W praktyce, kierowca poruszający się pojazdem z zamontowanymi i działającymi taśmami LED może zostać zatrzymany przez policję i pouczony, a nawet ukarany mandatem. W skrajnych przypadkach, jeśli uznane zostanie, że światła są zamontowane w sposób stwarzający zagrożenie lub całkowicie niezgodny z przepisami, może dojść do zatrzymania dowodu rejestracyjnego pojazdu. Co więcej, przy badaniu technicznym pojazdu diagnostyka również może zakwestionować legalność takiego rozwiązania, co skutkuje negatywnym wynikiem przeglądu.

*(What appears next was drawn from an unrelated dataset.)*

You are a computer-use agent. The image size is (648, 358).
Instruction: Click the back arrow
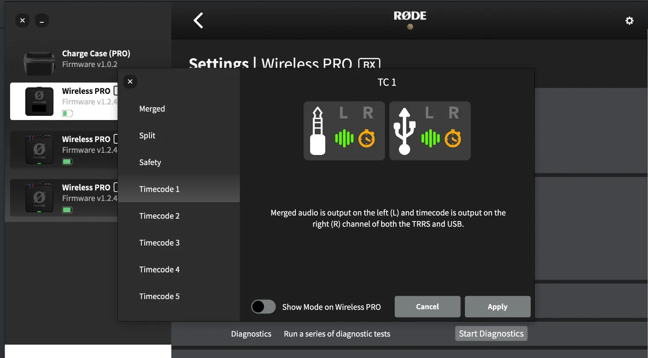click(x=198, y=20)
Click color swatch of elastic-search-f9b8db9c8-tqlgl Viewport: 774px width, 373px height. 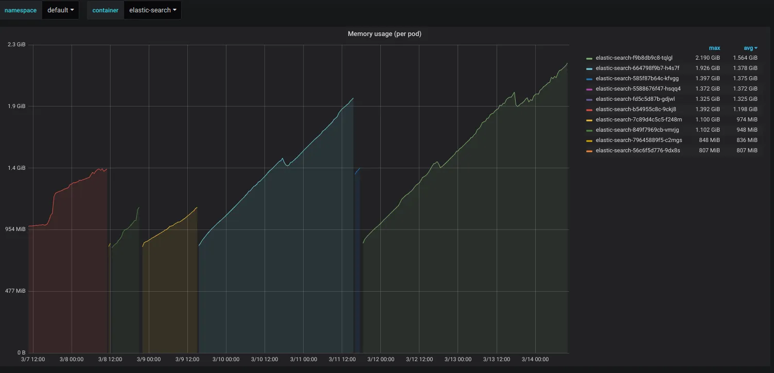pos(589,58)
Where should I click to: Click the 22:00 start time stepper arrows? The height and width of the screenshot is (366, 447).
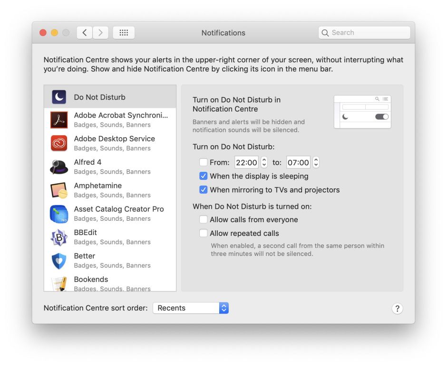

Wielu kierowców decyduje się na montaż taśm LED jako światła do jazdy dziennej. Jest to szczególnie kuszące w starszych pojazdach, które fabrycznie nie miały takiego wyposażenia. Jednak również w tym przypadku należy pamiętać, że zgodnie z przepisami światła do jazdy dziennej muszą być homologowane, mieć określony kształt wiązki, intensywność świecenia oraz sposób montażu. Taśmy LED, nawet jeśli ich jasność pozornie spełnia oczekiwania użytkownika, bardzo często nie mają żadnego atestu, są montowane na różnej wysokości i nie posiadają funkcji automatycznego wyłączania po uruchomieniu świateł mijania, co stanowi naruszenie przepisów.
Istotną kwestią pozostaje także bezpieczeństwo instalacji elektrycznej. Taśmy LED niskiej jakości, szczególnie tanie zamienniki pochodzące z niesprawdzonych źródeł, często mają wątpliwą jakość wykonania, są źle zabezpieczone przed wilgocią i działaniem temperatury. Ich montaż bezpośrednio pod reflektorem, czyli w strefie narażonej na duże zmiany temperatury i wilgotność, może prowadzić do ich szybkiego uszkodzenia, zwarć, a w skrajnych przypadkach nawet do pożaru instalacji elektrycznej. Dodatkowo, ich nieprawidłowe podłączenie do obwodów pojazdu może wywoływać błędy w systemach sterujących, zwłaszcza w samochodach wyposażonych w magistrale komunikacyjne i moduły kontrolujące pobór prądu.
Warto wspomnieć również o aspekcie estetycznym. Choć taśmy LED bywają efektowne, ich zastosowanie bez odpowiedniego wyczucia może obniżyć wartość wizualną pojazdu i sprawiać wrażenie prowizorycznego tuningu. W przypadku aut nowoczesnych, stosowanie gotowych rozwiązań homologowanych jest zawsze bezpieczniejsze i bardziej spójne z resztą stylistyki nadwozia. W starszych pojazdach warto rozważyć zastosowanie dedykowanych zestawów dziennych świateł LED, które posiadają certyfikaty i są przeznaczone do konkretnego modelu auta.
Podsumowując, montaż taśm LED pod reflektorem nie jest z zasady nielegalny, ale staje się problematyczny, gdy są one używane jako oświetlenie zewnętrzne podczas jazdy i nie spełniają warunków homologacyjnych. Warto zawsze sprawdzić, czy dane rozwiązanie posiada odpowiednie oznaczenia i czy jego instalacja jest zgodna z przepisami. W razie wątpliwości bezpieczniej jest zrezygnować z takiej modyfikacji lub skonsultować się z diagnostą lub specjalistą od instalacji elektrycznych w pojazdach.